Now that we have several variants, I'm looking forward to reconciling
them as much as possible, or at least writing translation scripts that
let people move smoothly between them.
Thanks again, Marnix.
Raph
> Awesome, thanks for those links. Mind if I add them to the wiki?
You're welcome, feel free to use as you wish.
> These design decisions are tough to make, and aren't fully independent
> of each other. For example, in isolation I think distinct variables
> make just as much sense as bound ones (although not having to have
> separate foo and foov theorem variants is nice). But in the context of
> a definition mechanism, bound variables allow a _much_ simpler
> treatment of def dummies.
Yes, I agree about the dependency, and I'm meaning to read up on all
the recent
definition (I really prefer "abbreviation") mechanism ideas. Perhaps
even
today...
Groetjes,
<><
Marnix
I also wanted to touch on one of the other design decisions you
brought up in those pages: whether to have namespace prefixing or just
treat import as textual inclusion of the interface files. The main
motivation for the namespaces is to allow "adapters" that import one
axiomatization and export another. As a crisp example, see
http://levien.com/garden/ghilbert/peano/zfc-peano.gh , which is a
construction of Peano arithmetic in ZFC set theor (as axiomatized by a
translation of Metamath's set.mm). The definition of Peano's = is
slightly different from the original in set theory. What's done in
zfc-peano.gh is creating all the terms and theorems in the Peano space
with a "$" prefix, and exporting the peano interface with "$" as a
namespace prefix.
Similarly, if you look at http://levien.com/garden/ghilbert/hol/
you'll see a fairly complete construction of the axioms of HOL based
on ZFC set theory.

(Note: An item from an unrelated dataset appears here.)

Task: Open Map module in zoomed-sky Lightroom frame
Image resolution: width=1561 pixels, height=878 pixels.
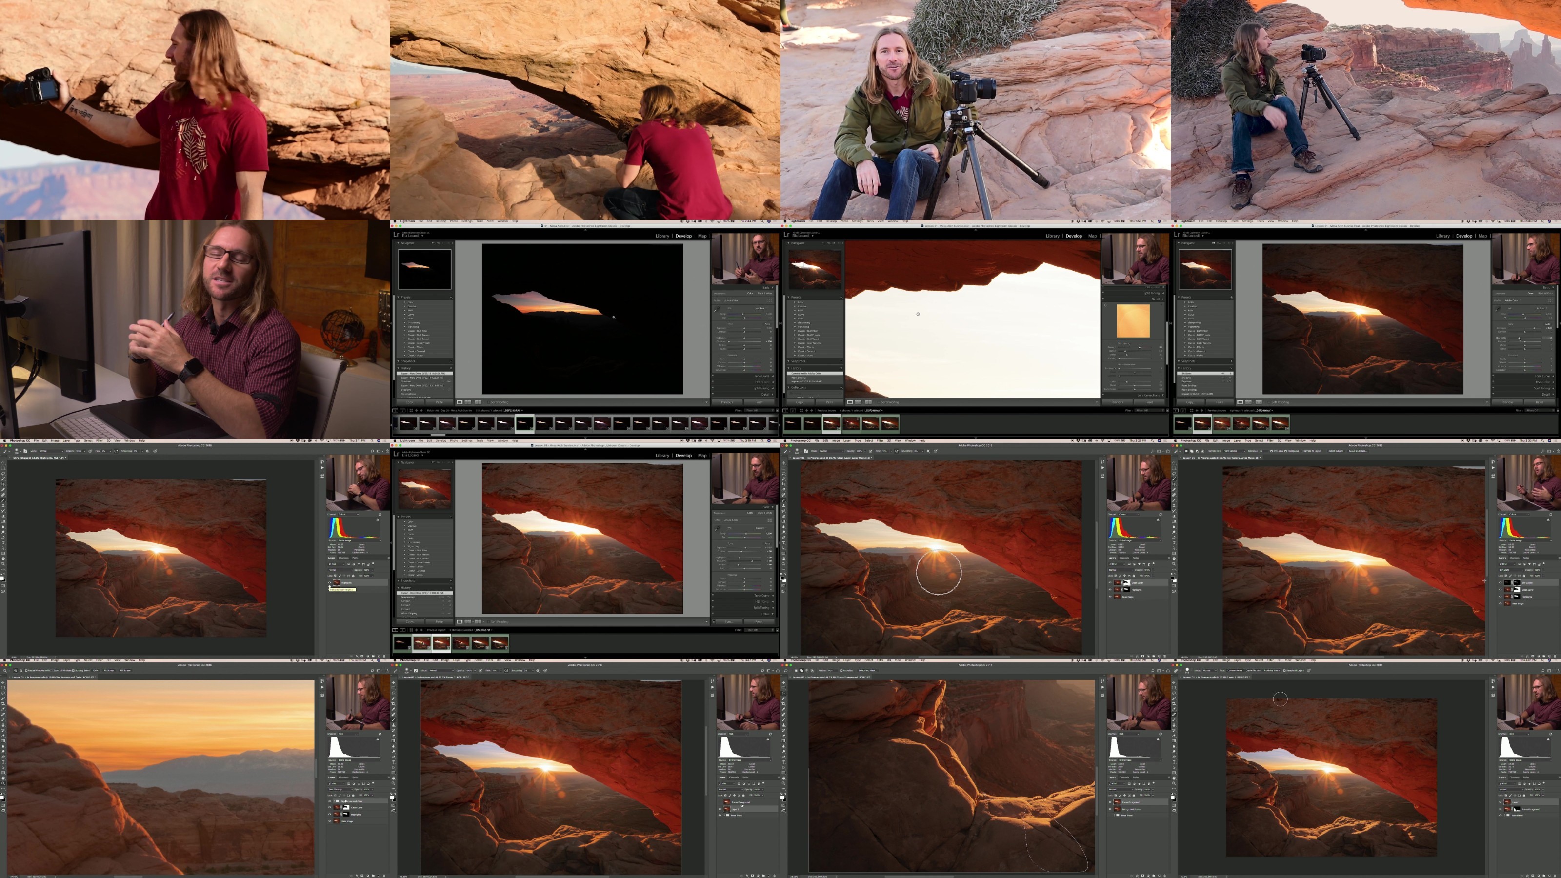Action: [x=1093, y=236]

That includes both the construction of new types
and iota (I was also going to work on a construction of epsilon based
on the axiom of choice, but ran out of steam around then). A complete
version would probably be publishable work. In that particular case, I
chose to name the HOL primitives $= and so on, but that would force
all users of the HOL axioms to use those names. It would almost
certainly be nicer to use the prefix as in the peano case.
Another use of the namespace prefixes would be in a Z2 world. In that
world, you can quantify over two types of variables: nats and sets of
nat. What would make tons of sense is to have _one_ interface
representing first-order propositional calculus, and import it twice
with two different prefixes. (In the typesetting and UI layer, all
this would be hidden, and you'd say \forall x and \forall s, which
would be converted into, say A. x and *A. s, respectively, based on
type sensitivity in the disambiguation rules).
So I'd be reluctant to give up that additional richness, especially
since a major goal of my work in Ghilbert is to bridge between various
axiomatizations. If you were going to do all your work in a single
axiomatization (as is pretty much the case in the Metamath world, with
set.mm, even though there are others), then you probably wouldn't need
it and the simplification would be worthwhile.
Raph